The West Indies at the turn of the 18th century: Europe is at full sails during the golden age of exploration, and this fictionalized account of Caribbean colonization absolutely sings with a chorus of promise and prosperity. While often attempted, rare is the period piece video game that captures the gleaming possibilities of the New World with such energy and spirit as 1701 A.D.
Shy away from the overly-specific temporal namesake at your own risk; this third submission in the A.D. series (see 1602 A.D. and 1503 A.D. -- in that order -- to witness its progression) is made all the more beautiful by the simplicity of its face-value design. That design puts a smiley face on the otherwise hostile facade that dooms many 4X titles the moment your ship hits the beach. Take your average eXplore, eXpand, eXploit, eXterminate sim-builder, and you'll feel the uphill battle commence before you even plant your flag in the sand. But here, in the welcoming arms of a 1701 A.D. learninglandscape, your settlers' jovial expressions are there to match your own. Developing the natural and mineral resources of unexplored islands has rarely been this cleanly executed (or this fun).
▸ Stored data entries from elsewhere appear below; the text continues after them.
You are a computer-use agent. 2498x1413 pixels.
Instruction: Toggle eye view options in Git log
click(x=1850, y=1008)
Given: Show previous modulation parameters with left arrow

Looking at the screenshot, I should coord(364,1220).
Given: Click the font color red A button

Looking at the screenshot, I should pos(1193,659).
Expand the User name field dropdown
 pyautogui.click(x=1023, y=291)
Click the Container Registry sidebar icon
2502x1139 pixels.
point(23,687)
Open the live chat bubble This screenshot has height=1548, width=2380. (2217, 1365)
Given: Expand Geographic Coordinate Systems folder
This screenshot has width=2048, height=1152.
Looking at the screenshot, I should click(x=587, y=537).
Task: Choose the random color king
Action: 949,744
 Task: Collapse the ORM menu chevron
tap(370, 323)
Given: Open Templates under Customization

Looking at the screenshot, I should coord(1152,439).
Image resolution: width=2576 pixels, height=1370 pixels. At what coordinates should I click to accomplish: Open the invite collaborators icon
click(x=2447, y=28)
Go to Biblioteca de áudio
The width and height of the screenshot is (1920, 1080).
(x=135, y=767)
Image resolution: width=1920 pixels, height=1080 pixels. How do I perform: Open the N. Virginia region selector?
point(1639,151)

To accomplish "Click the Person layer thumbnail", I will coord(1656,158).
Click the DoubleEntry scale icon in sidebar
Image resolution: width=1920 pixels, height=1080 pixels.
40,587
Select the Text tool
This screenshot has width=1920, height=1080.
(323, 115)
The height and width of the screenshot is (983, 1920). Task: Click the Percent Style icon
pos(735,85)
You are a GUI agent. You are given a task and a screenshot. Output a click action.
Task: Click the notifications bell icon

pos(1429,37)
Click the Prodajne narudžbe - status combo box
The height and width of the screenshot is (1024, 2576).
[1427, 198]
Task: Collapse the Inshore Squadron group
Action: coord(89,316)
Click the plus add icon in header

Swiping your mouse over different structures triggers a VH1 Popup balloon of pertinent information, without descending into the murky depths of charts & graphs land. And while this leaves room for a little bit of fudging when it comes to hard and fast numbers, you get to thankfully leave all the fourth grade math behind when gauging just how many fish it takes to feed your God-fearing populace. Next to your food icon in the city-wide warehouse is a green up-arrow: Hooray, food is in surplus! A red down-arrow: Oh no, it might be time to open up a hunting lodge or a cattle ranch to fill everyone's belly.
It's too well done for other city-sim designers not to stand up and notice -- at least those that don't vacillate over the need for endless miniaturized Excel spreadsheets to glean the most out of their gaming experience.
But that's also where the charismatic nature of 1701 A.D. will get you every time. Because the research tree that's so youthful and charming at first, matures into a branching behemoth of supply & demand management. Those branches are always neatly pruned and easy to gather fruit from, but they gradually multiply into the challenging resource crunch requisite of a satisfying city builder.
But -- Hernando Cortes be praised -- the learning curve (which is more like a learning curb in some similarly-themed titles) is made wholly digestible by the in-game ANNOpedia, which is as trouble-free and functional as any finely-crafted Civilopedia, a la Civilization. (The "ANNO" prefix comes from the game's original German title, Anno 1701 … as in Anno Domini.)